What you should do :: Your task is to retype every entry exactly, omitting nothing.
**** Data provided ****
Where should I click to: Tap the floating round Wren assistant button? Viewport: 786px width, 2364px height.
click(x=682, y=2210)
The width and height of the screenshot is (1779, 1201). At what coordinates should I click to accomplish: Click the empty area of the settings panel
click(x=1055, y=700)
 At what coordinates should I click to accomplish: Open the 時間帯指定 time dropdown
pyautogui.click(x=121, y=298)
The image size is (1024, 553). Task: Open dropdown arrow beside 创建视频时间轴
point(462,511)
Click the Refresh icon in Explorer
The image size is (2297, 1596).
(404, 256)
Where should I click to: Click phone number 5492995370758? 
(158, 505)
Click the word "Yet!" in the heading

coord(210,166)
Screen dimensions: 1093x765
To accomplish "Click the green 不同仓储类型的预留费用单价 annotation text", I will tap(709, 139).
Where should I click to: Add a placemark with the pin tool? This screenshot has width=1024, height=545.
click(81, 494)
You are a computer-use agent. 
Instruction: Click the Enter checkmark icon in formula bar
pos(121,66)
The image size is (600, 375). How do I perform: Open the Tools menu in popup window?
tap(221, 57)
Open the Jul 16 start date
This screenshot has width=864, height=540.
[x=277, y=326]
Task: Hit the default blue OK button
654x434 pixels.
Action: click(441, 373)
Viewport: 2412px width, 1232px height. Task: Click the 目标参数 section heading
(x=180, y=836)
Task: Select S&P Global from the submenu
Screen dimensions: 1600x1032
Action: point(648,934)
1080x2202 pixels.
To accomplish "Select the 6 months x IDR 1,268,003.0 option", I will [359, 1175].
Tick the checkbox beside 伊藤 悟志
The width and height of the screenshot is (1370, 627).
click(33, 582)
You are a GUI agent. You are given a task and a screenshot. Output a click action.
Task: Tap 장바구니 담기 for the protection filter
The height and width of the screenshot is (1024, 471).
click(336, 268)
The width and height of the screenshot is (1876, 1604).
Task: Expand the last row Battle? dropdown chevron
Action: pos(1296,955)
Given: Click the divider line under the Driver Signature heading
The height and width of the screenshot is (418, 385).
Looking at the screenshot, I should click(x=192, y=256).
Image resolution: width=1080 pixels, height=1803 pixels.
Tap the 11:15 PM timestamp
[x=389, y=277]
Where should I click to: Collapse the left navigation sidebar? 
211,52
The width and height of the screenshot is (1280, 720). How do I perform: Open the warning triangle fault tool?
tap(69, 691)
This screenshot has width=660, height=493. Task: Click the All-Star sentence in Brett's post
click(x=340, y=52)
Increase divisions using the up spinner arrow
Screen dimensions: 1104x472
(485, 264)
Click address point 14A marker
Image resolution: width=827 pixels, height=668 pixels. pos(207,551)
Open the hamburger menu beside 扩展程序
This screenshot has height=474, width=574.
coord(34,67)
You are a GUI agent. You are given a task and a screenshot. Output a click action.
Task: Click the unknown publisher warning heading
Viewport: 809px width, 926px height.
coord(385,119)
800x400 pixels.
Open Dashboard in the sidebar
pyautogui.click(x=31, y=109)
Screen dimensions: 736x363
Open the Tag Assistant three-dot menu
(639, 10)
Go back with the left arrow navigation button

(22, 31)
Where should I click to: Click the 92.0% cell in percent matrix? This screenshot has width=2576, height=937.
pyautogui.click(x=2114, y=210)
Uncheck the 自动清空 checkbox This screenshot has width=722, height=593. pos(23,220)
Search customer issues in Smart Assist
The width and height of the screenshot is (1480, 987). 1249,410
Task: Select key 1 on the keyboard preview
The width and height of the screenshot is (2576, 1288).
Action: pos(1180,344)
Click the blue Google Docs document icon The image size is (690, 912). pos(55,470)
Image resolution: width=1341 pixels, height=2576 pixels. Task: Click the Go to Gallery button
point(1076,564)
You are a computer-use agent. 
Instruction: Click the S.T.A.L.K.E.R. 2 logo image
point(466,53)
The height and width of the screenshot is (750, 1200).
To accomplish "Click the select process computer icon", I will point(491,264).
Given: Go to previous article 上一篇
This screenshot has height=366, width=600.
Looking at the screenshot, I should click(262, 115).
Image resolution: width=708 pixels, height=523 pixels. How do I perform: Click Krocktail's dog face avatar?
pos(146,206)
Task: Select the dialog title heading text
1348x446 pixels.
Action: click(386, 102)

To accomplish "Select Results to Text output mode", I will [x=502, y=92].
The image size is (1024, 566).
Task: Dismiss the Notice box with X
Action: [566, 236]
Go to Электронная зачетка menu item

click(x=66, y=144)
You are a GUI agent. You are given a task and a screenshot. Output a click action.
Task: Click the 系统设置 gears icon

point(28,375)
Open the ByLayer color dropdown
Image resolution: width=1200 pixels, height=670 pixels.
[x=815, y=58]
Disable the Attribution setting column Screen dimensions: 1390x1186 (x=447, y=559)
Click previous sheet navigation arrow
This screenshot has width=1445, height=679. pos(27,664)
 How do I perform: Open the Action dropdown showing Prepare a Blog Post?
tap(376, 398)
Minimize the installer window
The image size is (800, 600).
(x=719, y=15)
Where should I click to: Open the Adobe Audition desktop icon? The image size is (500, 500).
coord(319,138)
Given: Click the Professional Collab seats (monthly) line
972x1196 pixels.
****
Response to this task ::
Where should I click to: Tap the floating round Wren assistant button? Viewport: 786px width, 2364px height.
click(x=682, y=2210)
The width and height of the screenshot is (1779, 1201). At what coordinates should I click to accomplish: Click the empty area of the settings panel
click(x=1055, y=700)
 At what coordinates should I click to accomplish: Open the 時間帯指定 time dropdown
pyautogui.click(x=121, y=298)
The image size is (1024, 553). Task: Open dropdown arrow beside 创建视频时间轴
point(462,511)
Click the Refresh icon in Explorer
The image size is (2297, 1596).
(404, 256)
Where should I click to: Click phone number 5492995370758? 
(158, 505)
Click the word "Yet!" in the heading

coord(210,166)
Screen dimensions: 1093x765
To accomplish "Click the green 不同仓储类型的预留费用单价 annotation text", I will tap(709, 139).
Where should I click to: Add a placemark with the pin tool? This screenshot has width=1024, height=545.
click(81, 494)
You are a computer-use agent. 
Instruction: Click the Enter checkmark icon in formula bar
pos(121,66)
The image size is (600, 375). How do I perform: Open the Tools menu in popup window?
tap(221, 57)
Open the Jul 16 start date
This screenshot has width=864, height=540.
[x=277, y=326]
Task: Hit the default blue OK button
654x434 pixels.
Action: click(441, 373)
Viewport: 2412px width, 1232px height. Task: Click the 目标参数 section heading
(x=180, y=836)
Task: Select S&P Global from the submenu
Screen dimensions: 1600x1032
Action: point(648,934)
1080x2202 pixels.
To accomplish "Select the 6 months x IDR 1,268,003.0 option", I will [359, 1175].
Tick the checkbox beside 伊藤 悟志
The width and height of the screenshot is (1370, 627).
click(33, 582)
You are a GUI agent. You are given a task and a screenshot. Output a click action.
Task: Tap 장바구니 담기 for the protection filter
The height and width of the screenshot is (1024, 471).
click(336, 268)
The width and height of the screenshot is (1876, 1604).
Task: Expand the last row Battle? dropdown chevron
Action: pos(1296,955)
Given: Click the divider line under the Driver Signature heading
The height and width of the screenshot is (418, 385).
Looking at the screenshot, I should click(x=192, y=256).
Image resolution: width=1080 pixels, height=1803 pixels.
Tap the 11:15 PM timestamp
[x=389, y=277]
Where should I click to: Collapse the left navigation sidebar? 
211,52
The width and height of the screenshot is (1280, 720). How do I perform: Open the warning triangle fault tool?
tap(69, 691)
This screenshot has width=660, height=493. Task: Click the All-Star sentence in Brett's post
click(x=340, y=52)
Increase divisions using the up spinner arrow
Screen dimensions: 1104x472
(485, 264)
Click address point 14A marker
Image resolution: width=827 pixels, height=668 pixels. pos(207,551)
Open the hamburger menu beside 扩展程序
This screenshot has height=474, width=574.
coord(34,67)
You are a GUI agent. You are given a task and a screenshot. Output a click action.
Task: Click the unknown publisher warning heading
Viewport: 809px width, 926px height.
coord(385,119)
800x400 pixels.
Open Dashboard in the sidebar
pyautogui.click(x=31, y=109)
Screen dimensions: 736x363
Open the Tag Assistant three-dot menu
(639, 10)
Go back with the left arrow navigation button

(22, 31)
Where should I click to: Click the 92.0% cell in percent matrix? This screenshot has width=2576, height=937.
pyautogui.click(x=2114, y=210)
Uncheck the 自动清空 checkbox This screenshot has width=722, height=593. pos(23,220)
Search customer issues in Smart Assist
The width and height of the screenshot is (1480, 987). 1249,410
Task: Select key 1 on the keyboard preview
The width and height of the screenshot is (2576, 1288).
Action: pos(1180,344)
Click the blue Google Docs document icon The image size is (690, 912). pos(55,470)
Image resolution: width=1341 pixels, height=2576 pixels. Task: Click the Go to Gallery button
point(1076,564)
You are a computer-use agent. 
Instruction: Click the S.T.A.L.K.E.R. 2 logo image
point(466,53)
The height and width of the screenshot is (750, 1200).
To accomplish "Click the select process computer icon", I will point(491,264).
Given: Go to previous article 上一篇
This screenshot has height=366, width=600.
Looking at the screenshot, I should click(262, 115).
Image resolution: width=708 pixels, height=523 pixels. How do I perform: Click Krocktail's dog face avatar?
pos(146,206)
Task: Select the dialog title heading text
1348x446 pixels.
Action: click(386, 102)

To accomplish "Select Results to Text output mode", I will [x=502, y=92].
The image size is (1024, 566).
Task: Dismiss the Notice box with X
Action: [566, 236]
Go to Электронная зачетка menu item

click(x=66, y=144)
You are a GUI agent. You are given a task and a screenshot. Output a click action.
Task: Click the 系统设置 gears icon

point(28,375)
Open the ByLayer color dropdown
Image resolution: width=1200 pixels, height=670 pixels.
[x=815, y=58]
Disable the Attribution setting column Screen dimensions: 1390x1186 (x=447, y=559)
Click previous sheet navigation arrow
This screenshot has width=1445, height=679. pos(27,664)
 How do I perform: Open the Action dropdown showing Prepare a Blog Post?
tap(376, 398)
Minimize the installer window
The image size is (800, 600).
(x=719, y=15)
Where should I click to: Open the Adobe Audition desktop icon? The image size is (500, 500).
coord(319,138)
Given: Click the Professional Collab seats (monthly) line
972x1196 pixels.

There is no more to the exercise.